Cuando su marido llegó de trabajar aquel mismo sábado, se encontró con un drama de hechos consumados. Su mujer se tiraba de los cabellos, gimoteaba, chillaba y daba dentelladas salvajes al mismo aire.
—Mira lo que tenía el muy degenerado debajo de la almohada —dijo María Watson y exhibió la daga rosa, todavía húmeda, a buen seguro mojada por las lágrimas y babas de un guarro.
El camino en coche que hizo Jeremías hasta el geriátrico duró dos minutos. Pero a él le parecieron días. El aire era tan espeso y ferrugiento, que tejió unos barrotes imposibles que lo incomunicaron con el asiento delantero en el que su hijo conducía. Blasfemando y rabiando, llorando. De nada sirvieron excusas, el no saber ni de qué se le acusaba. No se dio perfecta cuenta de que había mudado casa de nuevo hasta que, aquella misma noche, Jeremías intentó salir.
—¿Dónde va? —le preguntó un vigilante lo suficientemente musculoso como para golpear a cualquiera de aquellos ancianos sin sufrir tan siquiera un rasguño.
Pasó la noche inconsciente, luego que le dieron el calmante disuelto en zumo de naranja.
Lo cierto es que en los meses siguientes no recibió visitas. Que el invierno llegó de súbito y tan frío que todas cañerías se congelaron. Los ancianos dejaron de lavarse para no enfermar de pulmonía. El aire eran cuchillas de afeitar pulverizadas que, al respirarlas, afeitaban los pulmones. Y en las piscinas de Piedras Blancas se podía patinar sin miedo a que el hielo se quebrara.
Pero a la primavera siguiente sucedió un juego hecho con espejos que los gorriones espiaron, mientras se mecían en las ramas. El juego empezaba así: una niña preciosa salía de un chalé procurando que no la viera nadie, ni siquiera la cuidadora contratada que la vigilaba, y enfocaba el espejito adecuadamente para que los rayos del sol se reflejaran. De una ventana de geriátrico, uno de aquellos viejos grises, anónimos e intercambiables, le respondía con otro espejito: un trozo triangular sacado de entre otros trozos triangulares, triste recompensa que quedó del cristal azogado de un baño.
Así debían de comunicarse aquellos seres, insignificantes para las nubes que pasaban, con su lenguaje enigmático de reverberos fugaces en esa espesura indiferente, en esa verde costra de este planeta Tierra sin importancia. Así siguieron durante un par de semanas hasta que, una mañana de miércoles, no se percataron de que esos juegos inocentes eran observados por unos ojos de mujer que habían cogido la baja por depresión en la oficina. Después de aquello ya no hubo más espejos ni soles.

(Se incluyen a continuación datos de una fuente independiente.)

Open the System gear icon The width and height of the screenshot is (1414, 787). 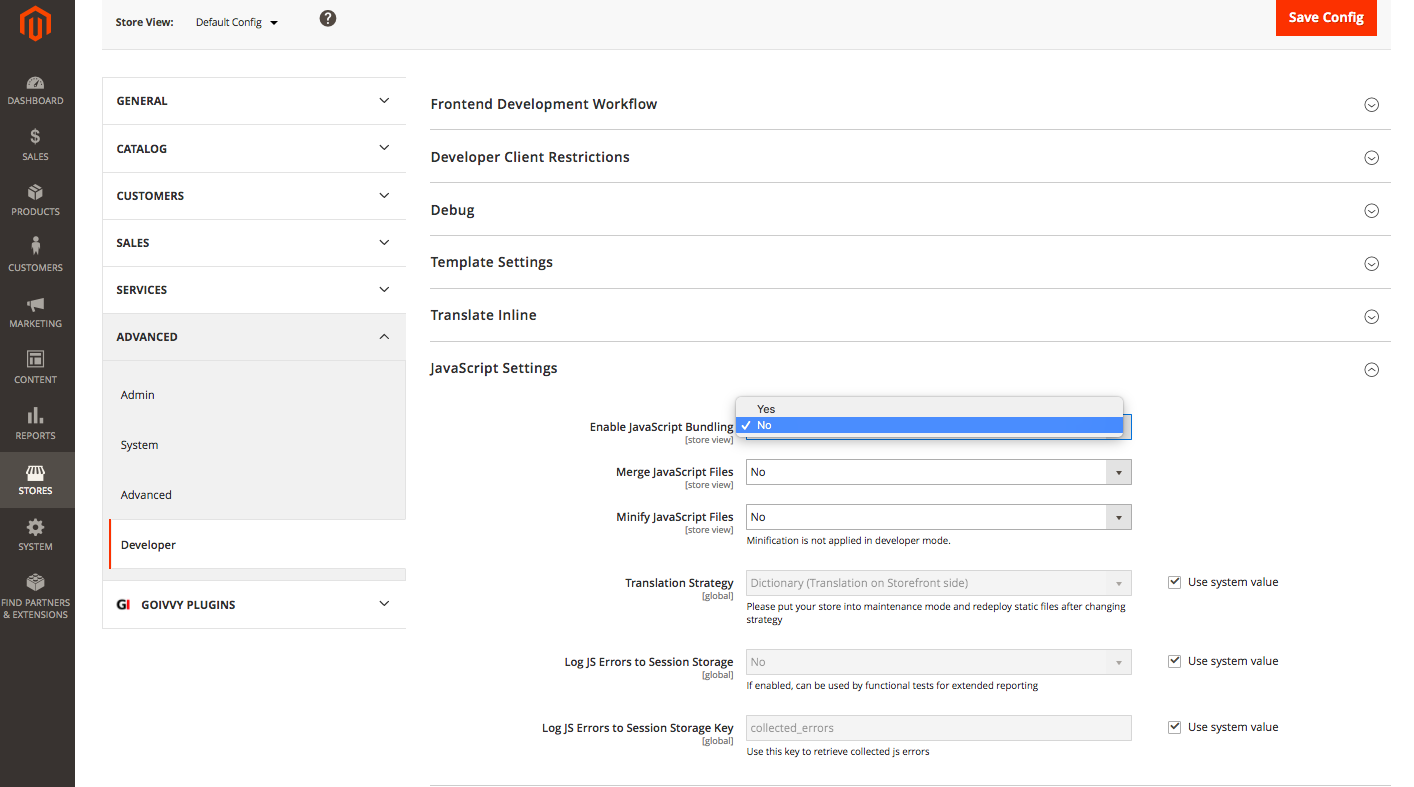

Una tarde de mayo los vio partir. Eso que Jeremías no pudo oír fueron las conversaciones previas, los fingimientos y dramas: María Watson no lo podía tolerar, le dijo gimiendo a su marido; imposible soportarlo, cariño, comprende que ahí mismo vive aquel hombre que la tocó. Que la sigue mirando a diario con esos mismos ojos…, en fin, con esos ojos. Quien sabe si con su juego de espejitos y luces le insinúa que le quiere tocar la vagina. O los pechos.
Pasaron los días, y en el chalé abandonado no se registró movimiento alguno. La salud de Jeremías empeoró, considerable y repentinamente. Así hasta que un día de agosto el anciano asomó la cabeza por la ventana. Una persona, trajeada de negro, salió del chalé. Era un inquilino accidental que lo miró, sonrió, abrió con sus manos desnudas un agujero en el suelo. Y por él se metió.
Lo último que Jeremías vio que desaparecía, sumido en la tierra, fueron sus alas negras. Por entre las cataratas de sus ojos, demasiado cansados, advirtió que no eran negras del todo: una pincelada rosa y triangular ondeó un instante más y, al final, también desapareció. Entonces el anciano sintió un dolor en el pecho. El último dolor que sentiría.